__Okuma parçası__.
Allah Vehhabtır .
Ayeti kerimede:
"Ey Rabb'imiz! Bizi doğru yola hidayet ettikten sonra kalplerimizi saptırıp döndürme . Bize kendi nezdinden bir rahmet ver . Şüphesiz ki bağışı en çok olan sensin . " (Âl-i İmrân: 8) .
İmanda , hidayette Allahtandır . Büyük nimettir . Hiçbir yarattığına zerre ihtiyaç duymaz . Verdiklerini karşılıksız veren Vehhabtır . İman etmelerini kulları için ister ki zaten oda kulları içindir . Yoksa Allahın ne ibadete , ne birşeye ihtiyacı yoktur . Gayb hazineleri zaten Allahındır . Yerde ve Gökte ne varsa hepsi onun mülküdür . Mevlamız sahibimiz Allahtır .
Şu vücudumuzda bize dünya imtihanı için veren odur . Nice güzelliklerle yaratmıştır . Allah göz veremese kim görecek , Allah kulak veremese kim duyacak , dil veremese kim konuşacak . Allah dileseydi bizi daha farklı yaratırdı . O Eşsiz ve sonsuz Yücelikte olan Allahtır .

__Görev tanımı__.
Aşağıdaki ifadelerin her biri için yukarıdaki okuma parçasıyla uyuşup uyuşmadığını evet ya da hayır diye belirtin ve karar veren sözleri metinden aynen alıntılayın. (a) Allah yarattıklarının hiçbirine ihtiyaç duymaz. (b) Metindeki ayet Bakara suresinden alınmıştır. (c) Yerde ve gökte olanların yalnızca bir kısmı Allah'ın mülküdür.

__Ham veri__.
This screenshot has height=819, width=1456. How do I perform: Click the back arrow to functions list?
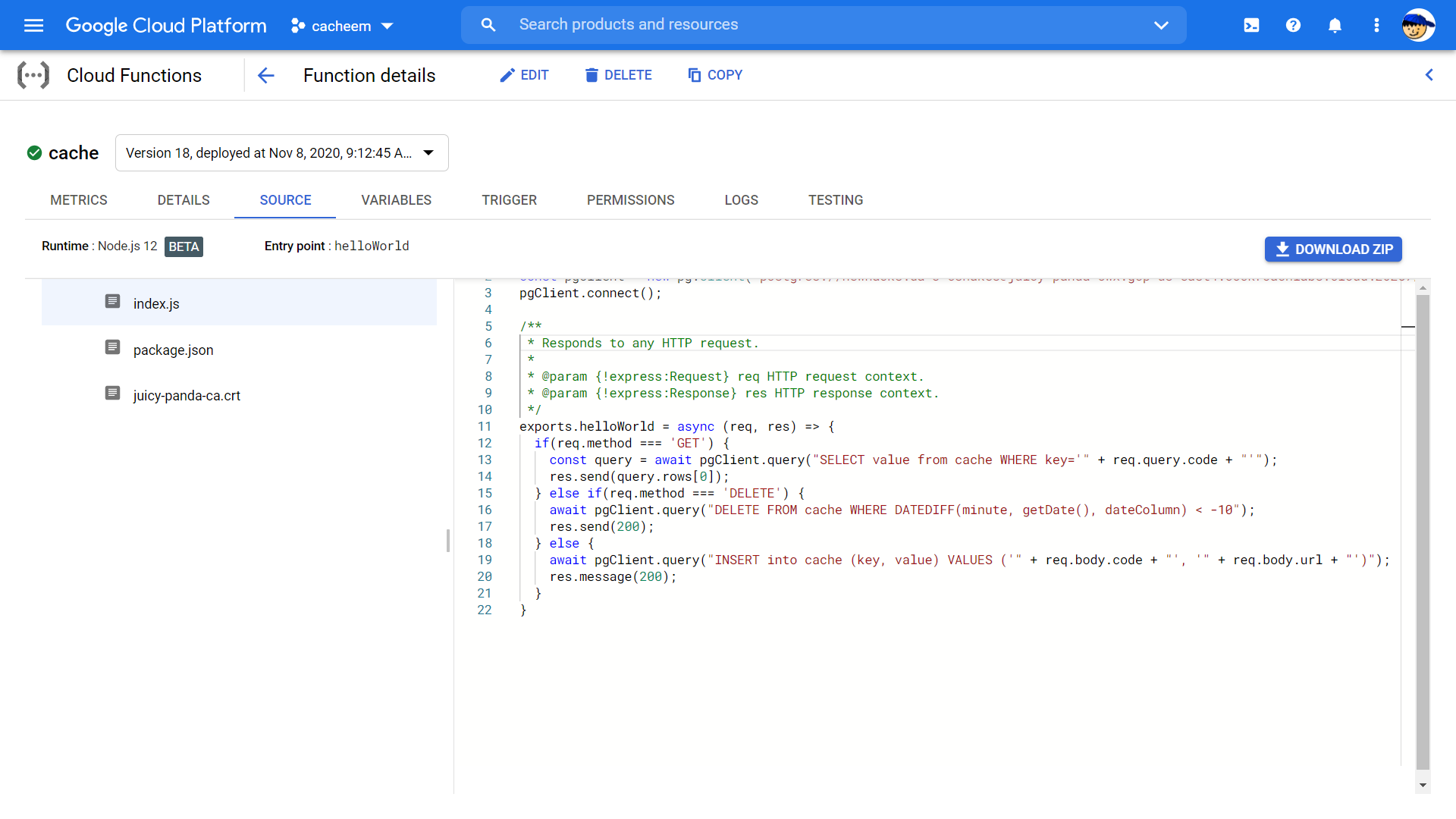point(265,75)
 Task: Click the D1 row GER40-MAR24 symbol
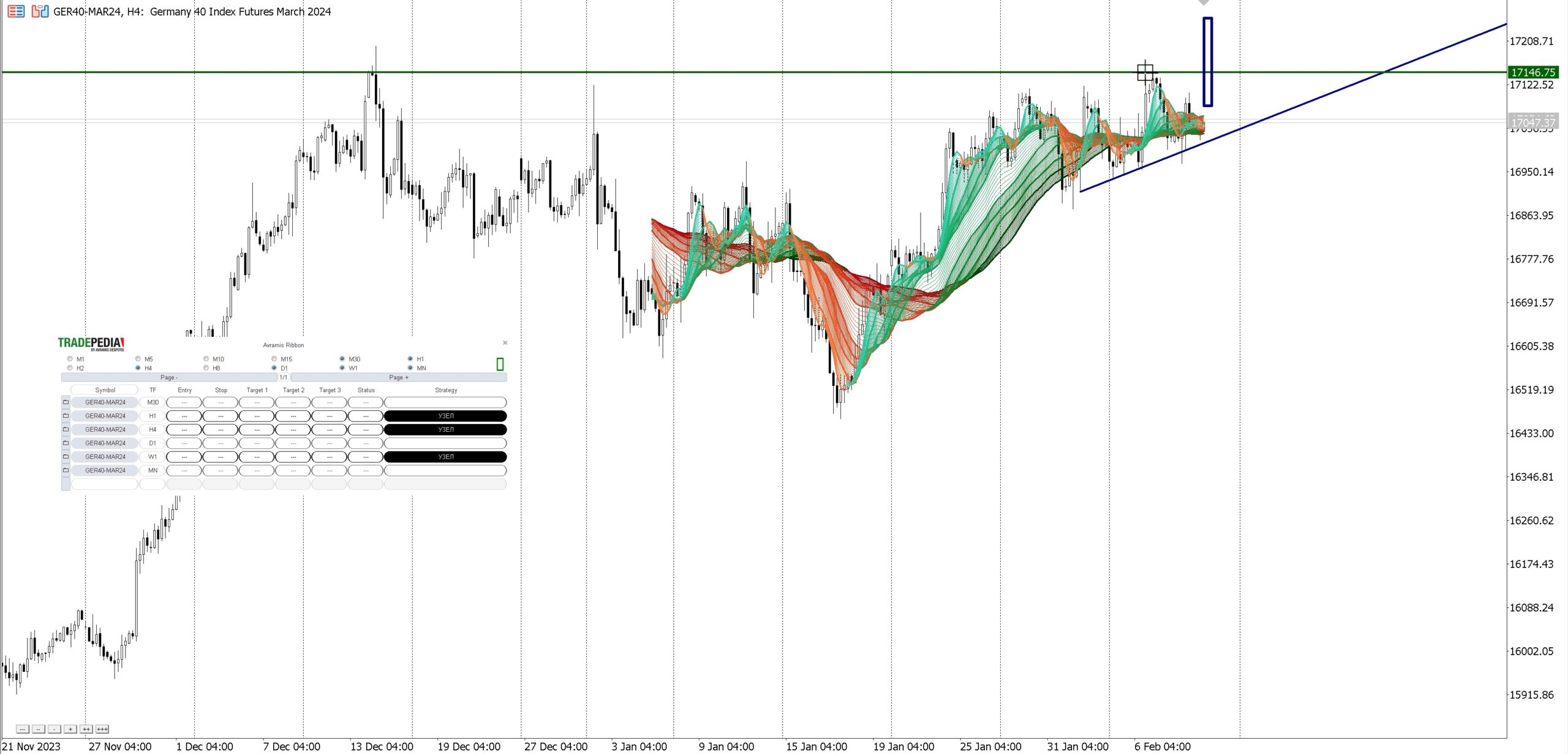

__Sorunun çözümü__.
(a) Evet: "Hiçbir yarattığına zerre ihtiyaç duymaz"
(b) Hayır: "(Âl-i İmrân: 8)"
(c) Hayır: "Yerde ve Gökte ne varsa hepsi onun mülküdür"